I have a metal slab surrounded by fluids. At lower temperature, the fluids is always moving around the slab and slab is in the middle of the simulation box. However, At higher temperature, after about 150ps, the slab starts to have a z-direction velocity and move upside and down.
I dont know why it happened. I am trying to fix the metal slab in a fictitious box but to allow it move ‘freely’ inside that fictitious box. After looking up the manual, I found three possible solutions. Fix rigid, spring, wall. Which one is a better option here?
Is there any suggestions?
Thank you.
Of all the options you mentioned only fix spring is suitable if you want to keep doing research. The others would turn your simulation into a computer animation.
I understand your point sir. That’s why I want to compare the original simulation and restrained simulation so that I can find out what happened here for z-direction velocity.
Thank you!
fix recenter is a bad choice as it does not change the simulation dynamics, but only retranslates the positions. This makes them unusable for any kind of dynamics analysis unless you only what to look at motions relative to the centered object.
Yes, it is periodic in all x,y,z directions.
I don’t make fluid flow. I just set the temperature and it will move around the metal slab.
That’s what I want to try here so that I can find out why after some time the metal slab has a z-direction velocity and it won’t stop moving.
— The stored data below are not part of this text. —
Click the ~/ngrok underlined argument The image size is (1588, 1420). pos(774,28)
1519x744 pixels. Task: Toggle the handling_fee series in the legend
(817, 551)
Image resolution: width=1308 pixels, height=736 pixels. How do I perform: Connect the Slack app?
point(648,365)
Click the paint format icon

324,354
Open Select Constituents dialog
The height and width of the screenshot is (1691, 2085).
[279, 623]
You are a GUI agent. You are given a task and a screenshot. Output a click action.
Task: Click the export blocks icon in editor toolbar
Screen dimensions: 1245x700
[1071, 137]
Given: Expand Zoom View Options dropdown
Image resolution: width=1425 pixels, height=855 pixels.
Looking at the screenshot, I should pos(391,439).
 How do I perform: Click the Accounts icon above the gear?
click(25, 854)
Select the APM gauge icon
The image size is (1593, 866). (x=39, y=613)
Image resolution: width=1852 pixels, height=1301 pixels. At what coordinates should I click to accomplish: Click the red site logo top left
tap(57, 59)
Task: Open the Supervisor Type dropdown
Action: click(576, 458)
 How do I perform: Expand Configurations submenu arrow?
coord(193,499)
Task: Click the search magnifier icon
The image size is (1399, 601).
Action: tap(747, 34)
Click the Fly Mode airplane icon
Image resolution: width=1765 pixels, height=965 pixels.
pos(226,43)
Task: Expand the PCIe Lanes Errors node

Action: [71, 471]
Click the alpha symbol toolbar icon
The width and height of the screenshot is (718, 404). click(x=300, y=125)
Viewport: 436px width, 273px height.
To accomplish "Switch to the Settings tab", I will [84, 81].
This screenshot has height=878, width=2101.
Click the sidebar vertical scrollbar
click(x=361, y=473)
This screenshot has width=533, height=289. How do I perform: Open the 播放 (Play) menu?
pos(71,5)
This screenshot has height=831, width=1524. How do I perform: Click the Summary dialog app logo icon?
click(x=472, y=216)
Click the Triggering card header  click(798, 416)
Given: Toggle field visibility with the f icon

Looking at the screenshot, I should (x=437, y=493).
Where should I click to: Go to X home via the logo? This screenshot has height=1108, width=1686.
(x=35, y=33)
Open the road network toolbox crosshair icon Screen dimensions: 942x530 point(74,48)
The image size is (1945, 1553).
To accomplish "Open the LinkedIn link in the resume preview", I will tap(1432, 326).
The following commands are my test to use fix spring. I try to get the center of mass for group 1 in the beginning.
compute 1 1 com
variable x equal c_1[1]
variable y equal c_1[2]
variable z equal c_1[3]
run 0
variable com_x equal ${x}
variable com_y equal ${y}
variable com_z equal ${z}
fix 1 1 spring tether 50 ${com_x} ${com_y} ${com_z} 0
I followed the variable command mannual but I still got the error message, Compute used in variable between runs is not current.
How to solve it? I am a little confused here.
Thank you.
For most compute styles cannot “consume” them (i.e. trigger the computation) in between run commands. For some you can use them if they are “consumed” on the same timestep during a run before, but you are not doing that. That is a principal property of computes and there are technical reasons for that.
Could also try fix momentum to occasionally zero out the total momentum of the box (say every 1000 timesteps), along with fix recenter. That is what I use to pin density profiles of liquid-vapor simulations for fix ave/chunk, seems to work well.